Start of DATA LINES

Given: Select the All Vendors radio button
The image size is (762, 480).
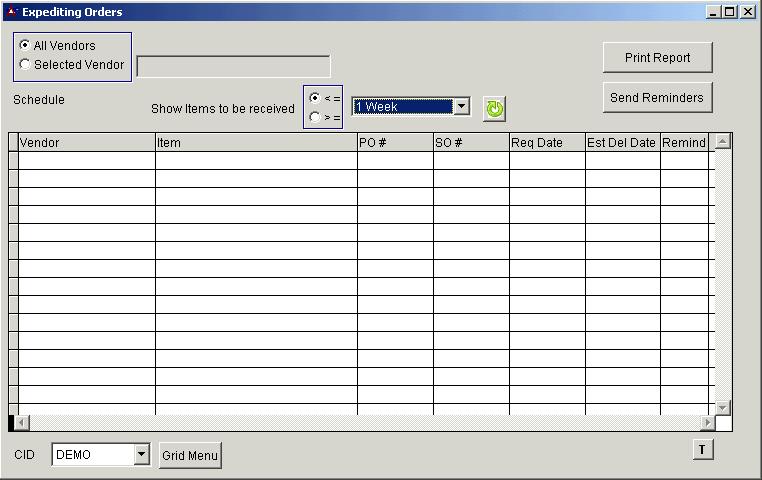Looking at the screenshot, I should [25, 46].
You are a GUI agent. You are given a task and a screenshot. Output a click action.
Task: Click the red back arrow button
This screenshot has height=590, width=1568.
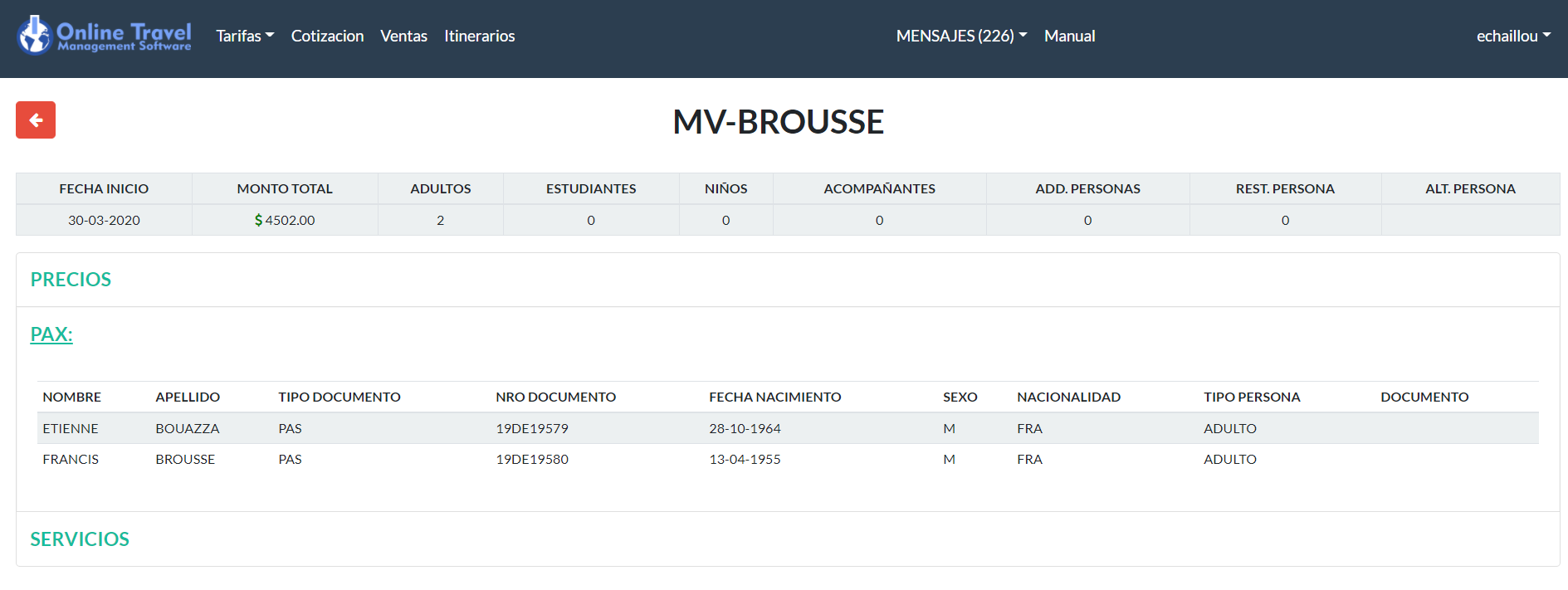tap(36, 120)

End of DATA LINES

▸ WORK TO DO: Format the lines above as a Markdown table with a Row column for the line number and a Text column for the line itself, skipping any blank lines. Leave the pictures out of the table.

▸ FULL OUTPUT:
| Row | Text |
|---|---|
| 1 | Given: Select the All Vendors radio button |
| 2 | The image size is (762, 480). |
| 3 | Looking at the screenshot, I should [25, 46]. |
| 4 | You are a GUI agent. You are given a task and a screenshot. Output a click action. |
| 5 | Task: Click the red back arrow button |
| 6 | This screenshot has height=590, width=1568. |
| 7 | tap(36, 120) |